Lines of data
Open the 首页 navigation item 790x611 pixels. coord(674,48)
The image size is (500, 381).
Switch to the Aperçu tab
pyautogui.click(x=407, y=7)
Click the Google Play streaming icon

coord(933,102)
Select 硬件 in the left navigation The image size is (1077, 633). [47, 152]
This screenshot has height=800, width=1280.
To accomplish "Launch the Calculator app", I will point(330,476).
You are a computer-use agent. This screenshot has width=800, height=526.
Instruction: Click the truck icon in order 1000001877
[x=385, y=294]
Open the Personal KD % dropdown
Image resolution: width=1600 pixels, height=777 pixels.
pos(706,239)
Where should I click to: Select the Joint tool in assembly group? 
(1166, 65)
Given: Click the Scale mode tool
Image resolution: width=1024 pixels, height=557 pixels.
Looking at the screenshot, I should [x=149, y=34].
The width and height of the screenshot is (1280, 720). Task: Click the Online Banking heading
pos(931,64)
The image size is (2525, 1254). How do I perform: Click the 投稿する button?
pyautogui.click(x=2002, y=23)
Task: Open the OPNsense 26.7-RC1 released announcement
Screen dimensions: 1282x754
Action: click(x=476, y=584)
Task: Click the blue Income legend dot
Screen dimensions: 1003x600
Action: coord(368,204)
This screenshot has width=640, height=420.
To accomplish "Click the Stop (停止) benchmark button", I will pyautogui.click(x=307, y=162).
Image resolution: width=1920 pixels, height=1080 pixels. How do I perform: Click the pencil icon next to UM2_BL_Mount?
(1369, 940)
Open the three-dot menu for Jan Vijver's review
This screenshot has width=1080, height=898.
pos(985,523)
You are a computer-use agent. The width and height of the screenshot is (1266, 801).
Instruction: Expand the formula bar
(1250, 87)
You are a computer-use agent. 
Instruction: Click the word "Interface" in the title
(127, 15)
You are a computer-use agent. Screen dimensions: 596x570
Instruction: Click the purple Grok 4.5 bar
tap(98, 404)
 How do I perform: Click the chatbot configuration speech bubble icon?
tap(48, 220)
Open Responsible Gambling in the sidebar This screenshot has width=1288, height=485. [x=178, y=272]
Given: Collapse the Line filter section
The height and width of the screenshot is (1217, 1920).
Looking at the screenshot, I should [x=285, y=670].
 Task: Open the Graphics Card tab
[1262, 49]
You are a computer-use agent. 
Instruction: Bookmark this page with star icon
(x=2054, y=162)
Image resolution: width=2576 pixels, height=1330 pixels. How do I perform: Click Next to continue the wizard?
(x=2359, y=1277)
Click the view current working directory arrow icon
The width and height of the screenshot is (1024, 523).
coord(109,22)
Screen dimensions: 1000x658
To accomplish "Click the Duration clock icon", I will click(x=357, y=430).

GIVEN EXERCISE ▸
Could you scale the rows between the row holding "Task: Open the Graphics Card tab" and the end of the rows, inclusive? Repeat each of those rows, requests included, but multiply every coordinate in the answers by 1.05 and round to whole numbers, with halves rounded up.

ANSWER ▸
 Task: Open the Graphics Card tab
[1325, 51]
You are a computer-use agent. 
Instruction: Bookmark this page with star icon
(x=2157, y=170)
Image resolution: width=2576 pixels, height=1330 pixels. How do I perform: Click Next to continue the wizard?
(x=2477, y=1341)
Click the view current working directory arrow icon
The width and height of the screenshot is (1024, 523).
coord(114,23)
Screen dimensions: 1000x658
To accomplish "Click the Duration clock icon", I will click(x=375, y=452).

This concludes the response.